◆ Given passage ◆
----------------

An alternative concept of standard of care
A standard of care that could be achieved globally despite economic inequalities and that may assist in reducing such inequalities requires a redefinition of the standard of care (elements of which are shown in box 2) and recognition of some of the special problems associated with clinical trials in developing countries.[23-25]
Making moral progress in international health research
It will not be possible to achieve the proposed new standard merely by tampering with research declarations or by advancing the simplistic notion that ethical behaviour can be deduced from or promoted by such declarations. A broader moral agenda is required. To achieve this it is important to recognise the potentially exploitative nature of research in developed and developing countries and to have insight into the economic policies that are currently widening the disparities in human wellbeing through their impact on development, the health of populations, and the provision of health care for individual patients.[13 26 27]
Both to diminish the exploitation of subjects living under inhumane conditions and to respect the dignity of subjects, greater emphasis will need to be placed on certain processes (box 3). The highest achievable standard of care (see box 2) should be the goal. Reasonable limits can be negotiated in specific contexts. The objective should be to ratchet the standard upward rather than to set utopian ideas that cannot be met.

----------------

◆ Problem set ◆
1. According to the passage on the standard of care in international health research, what should be the goal?
2. Please resume the passage on the standard of care in international health research from the point where it stops.

Pixel coordinate grounding data:
----------------

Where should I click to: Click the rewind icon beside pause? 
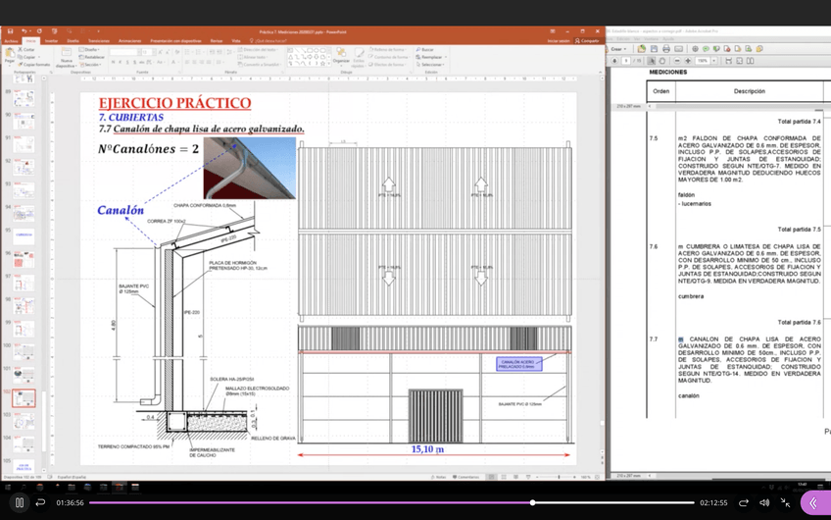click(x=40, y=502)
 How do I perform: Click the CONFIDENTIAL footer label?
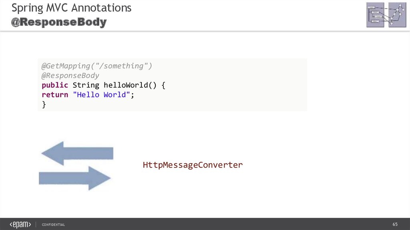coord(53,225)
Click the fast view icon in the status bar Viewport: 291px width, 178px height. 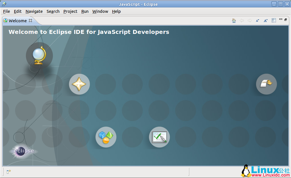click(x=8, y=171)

----------------

◆ Replies ◆
1. The highest achievable standard of care.

2.
Towards a new research ethics
Traditional research ethics is rooted in responses to abuses of research, such as the Nazi atrocities that resulted in the Nuremberg code and the Tuskegee experiment (where African Americans were deliberately denied effective treatment for syphilis) that led to regulations concerning research ethics in the United States. The protections need to be extended to address systemic deprivation of research subjects through poverty and other threats to freedom.